We will clarify this explanation for our findings further in the revision.
[1] The Invisible Leash: Why RLVR May Not Escape Its Origin. 2025 07.
W2: mainly focus on the Qwen model series.
Thank you for the comment. In addition to Qwen models, we also include LLaMA-3.1 and DeepSeek-R1-Distill-Qwen-14B as a starting model for RLVR in our paper.
To further demonstrate the generality of our findings, we additionally conducted experiments on other base models and their RLVR-trained versions, including: Gemma-2-2B [1], Mimo-7B [2], Tulu-3-70B [3].

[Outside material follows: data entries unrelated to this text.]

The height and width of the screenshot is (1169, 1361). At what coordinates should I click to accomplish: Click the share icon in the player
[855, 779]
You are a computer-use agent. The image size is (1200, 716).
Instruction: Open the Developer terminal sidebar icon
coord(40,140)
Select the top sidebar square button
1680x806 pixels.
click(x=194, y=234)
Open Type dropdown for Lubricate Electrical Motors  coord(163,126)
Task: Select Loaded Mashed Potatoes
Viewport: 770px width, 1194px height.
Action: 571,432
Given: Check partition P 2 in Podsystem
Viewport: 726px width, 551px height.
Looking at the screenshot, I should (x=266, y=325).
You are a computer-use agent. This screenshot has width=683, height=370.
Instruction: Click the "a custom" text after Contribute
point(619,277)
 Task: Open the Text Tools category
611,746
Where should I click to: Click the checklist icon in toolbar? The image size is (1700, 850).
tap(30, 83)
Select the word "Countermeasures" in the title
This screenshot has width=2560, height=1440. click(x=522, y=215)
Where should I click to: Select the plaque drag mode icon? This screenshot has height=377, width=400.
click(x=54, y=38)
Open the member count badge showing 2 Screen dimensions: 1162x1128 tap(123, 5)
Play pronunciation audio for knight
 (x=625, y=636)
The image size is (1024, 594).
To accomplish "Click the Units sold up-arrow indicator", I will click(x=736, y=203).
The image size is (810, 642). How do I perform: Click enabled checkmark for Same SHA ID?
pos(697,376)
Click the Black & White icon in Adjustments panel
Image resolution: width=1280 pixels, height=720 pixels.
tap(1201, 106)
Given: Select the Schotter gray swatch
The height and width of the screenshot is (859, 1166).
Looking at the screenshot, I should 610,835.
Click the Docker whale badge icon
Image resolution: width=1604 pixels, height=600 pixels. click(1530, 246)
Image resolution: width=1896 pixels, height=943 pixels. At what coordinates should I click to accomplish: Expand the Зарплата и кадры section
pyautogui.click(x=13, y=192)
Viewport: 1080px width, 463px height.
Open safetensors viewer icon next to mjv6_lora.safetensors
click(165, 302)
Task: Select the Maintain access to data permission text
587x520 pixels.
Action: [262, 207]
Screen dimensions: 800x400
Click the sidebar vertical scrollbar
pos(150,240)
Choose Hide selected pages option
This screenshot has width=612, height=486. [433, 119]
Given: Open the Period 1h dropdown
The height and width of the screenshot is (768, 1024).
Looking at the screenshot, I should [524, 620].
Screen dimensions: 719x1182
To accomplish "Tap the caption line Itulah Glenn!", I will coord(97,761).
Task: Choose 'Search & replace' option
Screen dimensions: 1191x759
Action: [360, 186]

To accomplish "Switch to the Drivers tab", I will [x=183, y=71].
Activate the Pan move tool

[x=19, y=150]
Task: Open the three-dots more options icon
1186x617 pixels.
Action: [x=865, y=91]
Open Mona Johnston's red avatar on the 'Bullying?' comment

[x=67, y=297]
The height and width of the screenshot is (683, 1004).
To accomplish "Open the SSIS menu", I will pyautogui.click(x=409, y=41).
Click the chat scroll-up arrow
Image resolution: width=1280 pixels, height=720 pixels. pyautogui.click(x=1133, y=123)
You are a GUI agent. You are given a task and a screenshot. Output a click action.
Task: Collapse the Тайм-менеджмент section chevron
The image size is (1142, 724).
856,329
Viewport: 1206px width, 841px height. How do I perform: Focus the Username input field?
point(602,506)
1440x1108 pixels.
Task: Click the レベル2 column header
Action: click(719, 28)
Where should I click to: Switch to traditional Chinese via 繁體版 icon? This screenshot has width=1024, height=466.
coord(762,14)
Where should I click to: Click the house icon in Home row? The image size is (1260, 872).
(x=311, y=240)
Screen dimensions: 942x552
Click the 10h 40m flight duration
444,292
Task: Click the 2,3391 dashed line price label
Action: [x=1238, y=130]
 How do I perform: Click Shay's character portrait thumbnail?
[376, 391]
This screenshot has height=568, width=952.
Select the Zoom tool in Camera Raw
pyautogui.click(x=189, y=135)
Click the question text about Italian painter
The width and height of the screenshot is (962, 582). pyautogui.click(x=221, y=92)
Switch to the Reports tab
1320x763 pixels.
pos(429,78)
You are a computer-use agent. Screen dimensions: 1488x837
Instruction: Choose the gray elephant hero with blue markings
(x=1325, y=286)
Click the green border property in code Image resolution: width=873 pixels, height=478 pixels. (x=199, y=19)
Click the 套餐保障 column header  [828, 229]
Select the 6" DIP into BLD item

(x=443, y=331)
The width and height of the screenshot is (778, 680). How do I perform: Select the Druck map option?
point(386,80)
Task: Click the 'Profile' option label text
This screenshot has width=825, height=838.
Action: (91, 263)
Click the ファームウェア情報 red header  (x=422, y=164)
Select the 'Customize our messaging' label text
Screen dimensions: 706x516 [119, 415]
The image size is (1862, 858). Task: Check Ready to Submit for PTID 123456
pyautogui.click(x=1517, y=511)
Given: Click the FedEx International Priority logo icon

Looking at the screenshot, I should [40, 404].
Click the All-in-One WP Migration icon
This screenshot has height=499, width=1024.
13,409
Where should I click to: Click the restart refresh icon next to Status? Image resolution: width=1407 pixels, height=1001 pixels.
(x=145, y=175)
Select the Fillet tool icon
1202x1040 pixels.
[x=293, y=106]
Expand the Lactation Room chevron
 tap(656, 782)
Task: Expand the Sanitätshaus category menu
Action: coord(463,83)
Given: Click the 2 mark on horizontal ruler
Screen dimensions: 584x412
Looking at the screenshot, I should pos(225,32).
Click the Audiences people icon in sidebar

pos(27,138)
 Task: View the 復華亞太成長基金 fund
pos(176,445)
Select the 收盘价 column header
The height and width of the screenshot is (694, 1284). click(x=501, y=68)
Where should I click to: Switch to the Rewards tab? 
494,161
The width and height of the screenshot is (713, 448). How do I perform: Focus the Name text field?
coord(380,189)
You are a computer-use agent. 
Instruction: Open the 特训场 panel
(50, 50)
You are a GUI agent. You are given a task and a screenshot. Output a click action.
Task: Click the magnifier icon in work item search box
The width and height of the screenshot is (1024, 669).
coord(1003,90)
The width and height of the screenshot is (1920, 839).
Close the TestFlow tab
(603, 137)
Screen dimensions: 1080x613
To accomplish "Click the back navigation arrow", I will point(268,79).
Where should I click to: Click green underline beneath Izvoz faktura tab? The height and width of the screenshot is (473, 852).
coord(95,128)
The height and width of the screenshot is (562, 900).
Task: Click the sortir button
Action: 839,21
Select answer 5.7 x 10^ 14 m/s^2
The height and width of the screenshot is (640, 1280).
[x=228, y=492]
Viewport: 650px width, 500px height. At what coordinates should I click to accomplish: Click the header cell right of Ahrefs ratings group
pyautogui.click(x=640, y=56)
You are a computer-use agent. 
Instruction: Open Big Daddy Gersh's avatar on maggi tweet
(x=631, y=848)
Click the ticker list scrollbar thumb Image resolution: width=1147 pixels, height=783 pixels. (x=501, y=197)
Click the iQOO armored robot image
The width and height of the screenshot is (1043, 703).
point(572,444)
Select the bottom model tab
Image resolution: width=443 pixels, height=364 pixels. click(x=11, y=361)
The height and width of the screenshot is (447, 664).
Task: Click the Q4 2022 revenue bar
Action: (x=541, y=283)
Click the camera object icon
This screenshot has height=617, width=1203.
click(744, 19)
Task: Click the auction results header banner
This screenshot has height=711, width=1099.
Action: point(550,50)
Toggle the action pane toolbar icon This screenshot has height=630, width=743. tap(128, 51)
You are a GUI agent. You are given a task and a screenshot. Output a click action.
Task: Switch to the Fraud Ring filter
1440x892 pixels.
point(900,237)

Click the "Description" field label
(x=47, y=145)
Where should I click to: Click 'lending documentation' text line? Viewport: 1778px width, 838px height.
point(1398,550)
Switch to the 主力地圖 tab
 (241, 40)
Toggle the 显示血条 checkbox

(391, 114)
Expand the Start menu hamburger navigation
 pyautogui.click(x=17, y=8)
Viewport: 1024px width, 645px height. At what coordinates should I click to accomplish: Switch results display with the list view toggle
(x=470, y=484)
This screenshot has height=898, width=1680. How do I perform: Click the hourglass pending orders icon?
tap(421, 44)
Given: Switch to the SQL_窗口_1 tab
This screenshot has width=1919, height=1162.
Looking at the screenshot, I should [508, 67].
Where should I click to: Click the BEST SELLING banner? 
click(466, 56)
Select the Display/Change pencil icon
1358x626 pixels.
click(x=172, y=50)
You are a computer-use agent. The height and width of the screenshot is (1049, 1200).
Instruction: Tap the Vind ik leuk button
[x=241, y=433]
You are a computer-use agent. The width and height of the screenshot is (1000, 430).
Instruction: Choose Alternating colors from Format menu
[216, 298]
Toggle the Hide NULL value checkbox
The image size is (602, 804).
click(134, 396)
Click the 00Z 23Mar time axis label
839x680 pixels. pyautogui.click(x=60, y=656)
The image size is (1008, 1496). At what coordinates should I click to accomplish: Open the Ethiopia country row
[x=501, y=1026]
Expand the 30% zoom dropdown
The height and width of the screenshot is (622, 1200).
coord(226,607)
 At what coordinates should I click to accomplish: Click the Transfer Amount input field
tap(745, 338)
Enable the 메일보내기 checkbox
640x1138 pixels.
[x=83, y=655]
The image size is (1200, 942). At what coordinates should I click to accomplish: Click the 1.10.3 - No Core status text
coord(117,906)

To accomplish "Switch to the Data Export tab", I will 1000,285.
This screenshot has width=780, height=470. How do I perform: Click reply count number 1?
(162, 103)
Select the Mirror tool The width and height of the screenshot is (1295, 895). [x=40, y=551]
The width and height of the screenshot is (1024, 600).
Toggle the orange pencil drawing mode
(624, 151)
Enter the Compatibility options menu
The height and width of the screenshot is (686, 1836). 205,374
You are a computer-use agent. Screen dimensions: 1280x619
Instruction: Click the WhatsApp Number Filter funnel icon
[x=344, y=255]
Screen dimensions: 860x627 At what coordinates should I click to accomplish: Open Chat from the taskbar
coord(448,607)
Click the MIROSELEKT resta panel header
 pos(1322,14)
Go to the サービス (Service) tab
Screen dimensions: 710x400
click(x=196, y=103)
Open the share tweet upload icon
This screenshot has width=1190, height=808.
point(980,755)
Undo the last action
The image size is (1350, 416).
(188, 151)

The results are as follows:
Gemma-2-2B on Math500
| pass@1 | pass@4 | pass@16 | pass@64 | pass@256 | |
|---|---|---|---|---|---|
| Base | 25.8% | 39.3% | 52.4% | 64.6% | 75.0% |
| RLVR | 28.0% | 42.1% | 54.4% | 65.2% | 73.8% |
| Δ (Base - RLVR) | -2.2% | -2.8% | -2.0% | -0.6% | +1.2% |
Mimo-7B on Math500
| pass@1 | pass@4 | pass@16 | pass@64 | pass@256 | |
|---|---|---|---|---|---|
| Base | 39.1% | 69.4% | 89.4% | 96.6% | 98.6% |
| RL-Zero | 65.3% | 90.6% | 96.5% | 97.8% | 98.4% |
| Δ (Base - RLVR) | -26.2% | -21.2% | -7.1% | -1.2% | +0.2% |
Tulu-70B on Math500
For Tulu-3-70B, we evaluate on the first 100 problems of MATH500 due to the high computational cost.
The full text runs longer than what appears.